We’re ALL still in seventh grade, even as adults. Check this out…
What if I can’t get my locker open? Walking up to your locker, every time for the first few weeks, it felt like all eyes were on you as you rolled the lock right and left to enter the numbers… 42, 39, 3… I think that’s… and everyone is looking at me… Sixty seconds later and after three or four or eight valiant tries, you were still locked out. Everyone was watching, the halls were full of people, and you were the kid who couldn’t open his friggin’ locker. Not only were you locked out, but your friends had left you to head for class, and now you were going to be the kid who walked in late, embarrassed and defeated by your Stanley combination lock. We’re adults now, but it still feels sometimes like everyone is watching us, and we’re still scared to death that we’re going to embarrass ourselves.

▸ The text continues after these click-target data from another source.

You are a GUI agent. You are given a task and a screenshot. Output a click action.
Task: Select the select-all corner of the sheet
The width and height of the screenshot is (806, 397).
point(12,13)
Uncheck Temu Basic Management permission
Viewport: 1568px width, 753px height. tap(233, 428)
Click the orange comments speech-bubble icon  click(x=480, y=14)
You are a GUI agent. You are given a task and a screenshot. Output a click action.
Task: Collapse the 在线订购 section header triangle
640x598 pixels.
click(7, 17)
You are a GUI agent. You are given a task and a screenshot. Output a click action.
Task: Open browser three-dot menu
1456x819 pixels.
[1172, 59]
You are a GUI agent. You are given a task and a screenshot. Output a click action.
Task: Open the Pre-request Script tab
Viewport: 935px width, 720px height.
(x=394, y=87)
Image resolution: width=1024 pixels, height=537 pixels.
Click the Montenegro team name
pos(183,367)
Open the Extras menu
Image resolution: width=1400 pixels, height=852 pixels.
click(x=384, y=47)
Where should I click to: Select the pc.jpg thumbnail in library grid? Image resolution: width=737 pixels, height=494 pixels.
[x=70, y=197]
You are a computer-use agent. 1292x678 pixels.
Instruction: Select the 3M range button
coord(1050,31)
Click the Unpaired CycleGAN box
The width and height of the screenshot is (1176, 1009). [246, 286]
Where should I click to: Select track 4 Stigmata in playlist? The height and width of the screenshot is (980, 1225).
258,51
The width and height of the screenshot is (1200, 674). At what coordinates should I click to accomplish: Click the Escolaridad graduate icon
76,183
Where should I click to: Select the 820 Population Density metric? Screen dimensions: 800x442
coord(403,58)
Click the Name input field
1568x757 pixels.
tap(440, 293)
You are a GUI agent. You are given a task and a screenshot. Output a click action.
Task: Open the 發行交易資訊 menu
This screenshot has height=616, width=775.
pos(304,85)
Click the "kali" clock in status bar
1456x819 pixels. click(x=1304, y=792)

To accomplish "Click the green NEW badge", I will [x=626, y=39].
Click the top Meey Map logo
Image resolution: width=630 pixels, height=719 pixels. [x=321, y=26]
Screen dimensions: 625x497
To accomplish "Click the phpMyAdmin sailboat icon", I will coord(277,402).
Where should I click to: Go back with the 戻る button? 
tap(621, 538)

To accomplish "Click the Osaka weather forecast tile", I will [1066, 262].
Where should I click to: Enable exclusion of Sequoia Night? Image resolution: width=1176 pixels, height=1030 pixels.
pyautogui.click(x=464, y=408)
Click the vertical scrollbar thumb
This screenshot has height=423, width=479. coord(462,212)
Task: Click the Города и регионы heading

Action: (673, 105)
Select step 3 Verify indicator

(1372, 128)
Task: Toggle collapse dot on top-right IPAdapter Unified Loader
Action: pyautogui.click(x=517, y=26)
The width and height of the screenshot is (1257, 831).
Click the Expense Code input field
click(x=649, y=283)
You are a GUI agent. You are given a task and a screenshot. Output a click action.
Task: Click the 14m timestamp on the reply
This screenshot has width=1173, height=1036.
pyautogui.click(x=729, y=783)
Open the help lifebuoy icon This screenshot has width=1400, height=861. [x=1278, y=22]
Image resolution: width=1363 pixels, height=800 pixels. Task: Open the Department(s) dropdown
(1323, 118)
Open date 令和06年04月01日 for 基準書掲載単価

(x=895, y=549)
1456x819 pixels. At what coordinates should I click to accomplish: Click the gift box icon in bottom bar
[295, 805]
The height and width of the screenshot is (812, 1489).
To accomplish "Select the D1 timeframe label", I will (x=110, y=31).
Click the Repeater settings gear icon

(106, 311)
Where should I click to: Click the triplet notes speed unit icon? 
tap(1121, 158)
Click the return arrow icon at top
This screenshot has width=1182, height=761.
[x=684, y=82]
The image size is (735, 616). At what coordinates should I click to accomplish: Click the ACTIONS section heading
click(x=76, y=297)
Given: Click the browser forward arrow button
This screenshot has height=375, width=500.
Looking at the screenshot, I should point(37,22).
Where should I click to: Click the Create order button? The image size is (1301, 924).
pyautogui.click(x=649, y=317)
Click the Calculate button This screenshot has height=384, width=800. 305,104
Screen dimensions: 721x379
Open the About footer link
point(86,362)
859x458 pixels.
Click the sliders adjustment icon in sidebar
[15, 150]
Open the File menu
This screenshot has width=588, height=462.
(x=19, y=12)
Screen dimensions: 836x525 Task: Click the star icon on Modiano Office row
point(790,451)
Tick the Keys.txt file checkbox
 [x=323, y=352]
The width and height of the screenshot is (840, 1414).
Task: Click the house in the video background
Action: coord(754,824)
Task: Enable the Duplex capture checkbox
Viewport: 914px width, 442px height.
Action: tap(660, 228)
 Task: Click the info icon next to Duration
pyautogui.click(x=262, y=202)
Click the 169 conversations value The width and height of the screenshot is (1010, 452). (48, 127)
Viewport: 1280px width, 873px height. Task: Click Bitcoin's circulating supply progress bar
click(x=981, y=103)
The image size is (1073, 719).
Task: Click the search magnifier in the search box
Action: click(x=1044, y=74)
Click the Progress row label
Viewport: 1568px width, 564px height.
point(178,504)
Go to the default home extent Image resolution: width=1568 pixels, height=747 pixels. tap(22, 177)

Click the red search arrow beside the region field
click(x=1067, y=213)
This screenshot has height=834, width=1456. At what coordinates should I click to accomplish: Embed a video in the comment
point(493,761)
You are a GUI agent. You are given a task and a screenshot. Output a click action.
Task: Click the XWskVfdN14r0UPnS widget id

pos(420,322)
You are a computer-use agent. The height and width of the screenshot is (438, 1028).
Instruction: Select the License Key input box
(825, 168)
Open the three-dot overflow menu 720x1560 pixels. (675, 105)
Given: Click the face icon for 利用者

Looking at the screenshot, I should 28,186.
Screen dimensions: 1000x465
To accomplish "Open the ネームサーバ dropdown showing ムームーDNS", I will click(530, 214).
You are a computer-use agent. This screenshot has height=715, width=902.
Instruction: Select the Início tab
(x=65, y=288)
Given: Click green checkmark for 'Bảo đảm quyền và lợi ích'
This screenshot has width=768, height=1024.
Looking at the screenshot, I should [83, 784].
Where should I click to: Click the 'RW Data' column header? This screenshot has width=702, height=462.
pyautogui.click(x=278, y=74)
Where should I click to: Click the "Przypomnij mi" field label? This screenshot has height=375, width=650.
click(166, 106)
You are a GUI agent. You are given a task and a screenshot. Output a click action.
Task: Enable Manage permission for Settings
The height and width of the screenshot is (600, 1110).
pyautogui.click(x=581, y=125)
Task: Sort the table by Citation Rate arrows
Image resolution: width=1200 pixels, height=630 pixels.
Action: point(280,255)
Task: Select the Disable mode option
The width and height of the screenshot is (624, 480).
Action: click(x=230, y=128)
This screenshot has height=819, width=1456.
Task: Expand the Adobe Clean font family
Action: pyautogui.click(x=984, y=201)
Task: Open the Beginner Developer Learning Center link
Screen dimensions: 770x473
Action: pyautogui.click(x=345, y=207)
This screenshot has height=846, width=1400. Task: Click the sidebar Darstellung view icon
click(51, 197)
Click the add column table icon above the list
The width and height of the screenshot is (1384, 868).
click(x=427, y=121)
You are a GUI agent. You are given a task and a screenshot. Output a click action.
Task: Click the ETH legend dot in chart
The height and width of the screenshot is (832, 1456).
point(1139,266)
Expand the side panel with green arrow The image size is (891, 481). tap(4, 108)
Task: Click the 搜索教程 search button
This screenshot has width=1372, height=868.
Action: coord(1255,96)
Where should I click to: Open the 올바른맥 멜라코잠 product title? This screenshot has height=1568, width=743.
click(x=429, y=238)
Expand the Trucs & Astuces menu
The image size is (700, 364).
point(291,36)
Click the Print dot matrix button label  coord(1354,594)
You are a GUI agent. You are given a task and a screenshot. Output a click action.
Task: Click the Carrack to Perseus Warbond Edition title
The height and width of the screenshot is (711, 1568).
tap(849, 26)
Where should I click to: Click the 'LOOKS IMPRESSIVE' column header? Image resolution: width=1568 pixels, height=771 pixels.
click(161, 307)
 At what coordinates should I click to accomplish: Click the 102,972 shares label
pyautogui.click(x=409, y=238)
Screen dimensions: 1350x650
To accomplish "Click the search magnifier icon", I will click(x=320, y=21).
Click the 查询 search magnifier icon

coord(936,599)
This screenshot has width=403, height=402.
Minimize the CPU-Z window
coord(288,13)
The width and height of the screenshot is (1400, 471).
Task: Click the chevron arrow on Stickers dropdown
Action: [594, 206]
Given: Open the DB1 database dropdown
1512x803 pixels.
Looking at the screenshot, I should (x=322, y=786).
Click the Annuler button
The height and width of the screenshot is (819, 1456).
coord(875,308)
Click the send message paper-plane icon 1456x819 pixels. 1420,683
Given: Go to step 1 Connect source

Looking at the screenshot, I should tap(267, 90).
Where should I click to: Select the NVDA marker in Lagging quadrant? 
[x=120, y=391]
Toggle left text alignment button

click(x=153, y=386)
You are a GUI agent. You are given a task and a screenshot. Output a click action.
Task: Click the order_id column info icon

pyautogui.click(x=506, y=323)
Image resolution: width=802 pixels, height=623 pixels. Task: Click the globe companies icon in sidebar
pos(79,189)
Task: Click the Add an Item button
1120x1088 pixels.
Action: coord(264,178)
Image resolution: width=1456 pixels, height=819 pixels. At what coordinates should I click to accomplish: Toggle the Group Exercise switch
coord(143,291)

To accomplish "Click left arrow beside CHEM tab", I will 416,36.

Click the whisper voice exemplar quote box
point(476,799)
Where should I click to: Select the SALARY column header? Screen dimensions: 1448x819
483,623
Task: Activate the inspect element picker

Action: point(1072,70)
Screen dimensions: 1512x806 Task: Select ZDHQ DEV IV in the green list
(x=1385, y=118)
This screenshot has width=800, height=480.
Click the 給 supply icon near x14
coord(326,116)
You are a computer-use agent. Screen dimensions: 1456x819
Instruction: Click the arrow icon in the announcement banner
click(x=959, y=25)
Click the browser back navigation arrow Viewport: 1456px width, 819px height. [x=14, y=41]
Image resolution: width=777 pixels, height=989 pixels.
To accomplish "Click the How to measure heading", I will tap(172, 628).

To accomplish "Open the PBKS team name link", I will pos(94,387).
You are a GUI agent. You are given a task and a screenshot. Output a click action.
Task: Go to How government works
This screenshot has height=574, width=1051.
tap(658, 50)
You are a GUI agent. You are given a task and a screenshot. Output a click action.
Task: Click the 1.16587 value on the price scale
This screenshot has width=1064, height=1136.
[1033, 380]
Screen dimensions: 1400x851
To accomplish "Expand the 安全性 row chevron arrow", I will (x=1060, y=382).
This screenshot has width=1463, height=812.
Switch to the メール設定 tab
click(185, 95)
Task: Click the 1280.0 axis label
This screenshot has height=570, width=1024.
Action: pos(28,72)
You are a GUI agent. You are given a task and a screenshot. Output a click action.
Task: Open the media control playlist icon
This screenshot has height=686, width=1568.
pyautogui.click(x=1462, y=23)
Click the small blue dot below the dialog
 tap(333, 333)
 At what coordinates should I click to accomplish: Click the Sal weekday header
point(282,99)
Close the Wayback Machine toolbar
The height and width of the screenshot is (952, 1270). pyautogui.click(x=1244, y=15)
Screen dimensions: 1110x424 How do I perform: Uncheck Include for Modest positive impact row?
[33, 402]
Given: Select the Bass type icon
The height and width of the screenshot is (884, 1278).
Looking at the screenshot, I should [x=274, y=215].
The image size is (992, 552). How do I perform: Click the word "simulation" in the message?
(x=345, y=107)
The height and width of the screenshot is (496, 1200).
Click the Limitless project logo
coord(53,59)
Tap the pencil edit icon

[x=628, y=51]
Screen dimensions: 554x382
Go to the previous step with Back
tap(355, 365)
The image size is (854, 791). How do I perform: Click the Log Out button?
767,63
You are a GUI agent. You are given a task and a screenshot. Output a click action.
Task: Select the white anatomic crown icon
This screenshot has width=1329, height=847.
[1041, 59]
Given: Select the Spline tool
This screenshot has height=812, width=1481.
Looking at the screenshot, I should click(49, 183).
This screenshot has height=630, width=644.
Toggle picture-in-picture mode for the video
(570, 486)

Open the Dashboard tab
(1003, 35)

What if they don’t like my clothes? Am I wearing the right shirt? Are these shoes cool? Did I lace them the right way? Is this color even in style this year? I wish I had Jordans… There’s still pressure as a professional to fit in, sometimes clothes-related, sometimes not. We need to look the part and act the part in meetings and at our desks, maintain our image, and for some of us we’re still trying to figure out if we picked the rights shoes to be cool.
What if I can’t keep up? So much homework, all my activities, and then keeping up with those friends who may or may not like me… I can’t do it all! We’ve all felt like this in our careers. We have roles and responsibilities, to-do lists and tasks, email reminders and calendar notifications, all to keep us on track. Sometimes, in the midst of all the controlled chaos, we feel like our seventh-grade self who was frazzled trying to keep up with their vocab words, science fair projects, and cross-country practices. How are we going to get it all done?
What if they don’t like me? I mean, they were my friends last year, and I think they like me, but maybe they met someone more interesting over the summer… It’s the same feeling some of us get when we walk into a networking event and have to strike up conversations with complete strangers. What if they don’t like me? What if they see someone more interesting to talk to? What if I’m not good enough?
The voices in our heads bombard us with “what-if’s” all day long. They’re the same voices that we battled in seventh grade, but now they’re grown up like us. Here’s the thing that I wish I had known in seventh grade though… We’re ALL battling voices like these. Our “what’-if’s” may not be exactly the same as our coworkers, or clients, or the person we’re walking up to at a networking event, but we all have them. They’re unique to our own insecurities, and the only way to muster through them is to come up with our own comebacks. Not necessarily “I’m rubber, you’re glue…” but simple reminders to ourselves that we’re enough. “I CAN keep up.” “They WILL like me.” “I AM worth talking to.” “I CAN get my locker open!”
The Takeaway
We’re all still in seventh grade, at least a little bit, no matter how put together we act. So show a little grace to the new sixth graders in your office, pick up someone’s books when they drop them, and sit with a kid at lunch that’s all by themselves. Whether you’re twelve, twenty, or forty, you’re still a seventh grader.